"Ah!" sighs Vane pityingly. "It is all new and strange to you. Æstheticism, as interpreted by modern hierophants, is, of course, essentially different from the Hellenic school; but its aim and object is the same—to beautify the common things of life, to ennoble the soul, as well as please the eye and elevate the senses."

"Well, I am not sufficiently up in the subject to understand or argue about it," laughed the Colonel. "Perhaps after to-night——"

"Ah, yes! Wait till you see her!" cries Vane enthusiastically. "She who has converts by the hundred, whose intellect is as beautiful as the body which is its temple; to whom not only the worship but the perception of art is a natural and exquisite impulse; whose grace, whose mind, whose movements——"

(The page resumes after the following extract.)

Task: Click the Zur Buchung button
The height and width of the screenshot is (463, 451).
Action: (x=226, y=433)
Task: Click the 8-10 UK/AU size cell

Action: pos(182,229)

"Oh, for Heaven's sake spare me any more 'serpentine' descriptions!" entreats Carlisle. "I am quite ready to believe in this wonderful high priestess of yours. Is she anything like Ellen Terry?"

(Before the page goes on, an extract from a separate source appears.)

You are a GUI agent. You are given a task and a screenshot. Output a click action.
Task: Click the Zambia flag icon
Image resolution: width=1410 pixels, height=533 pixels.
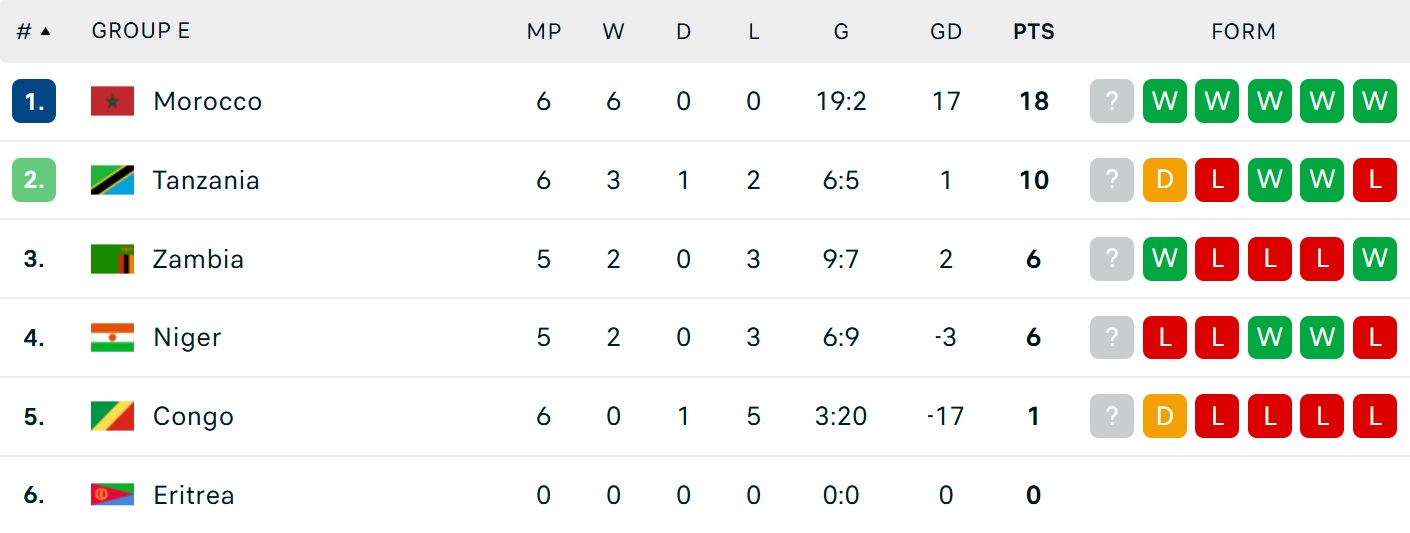tap(112, 259)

"Ellen Terry is sublime also," says Vane rebukingly. "There's not another actress on the stage could walk in those clinging draperies of hers. Is she not a poem?"

"She acted one," says the Colonel dryly. "I saw her in 'The Cup.' I am not educated up to the appreciation of subtleties yet."

"I have met at least a dozen fair-haired girls who have all told me they were considered 'so like Ellen Terry,'" puts in Trentermain. "I began to think she must be a 'priestess' also."

"Ah, there are a good many changes since I was in London last," says the Colonel. "But there, I see you are impatient to be off. You—you don't mean to say you are going to wear that flower, Vane?"

He points to a gardenia in his button-hole as he speaks.

"Yes; why not?" demands his friend in surprise.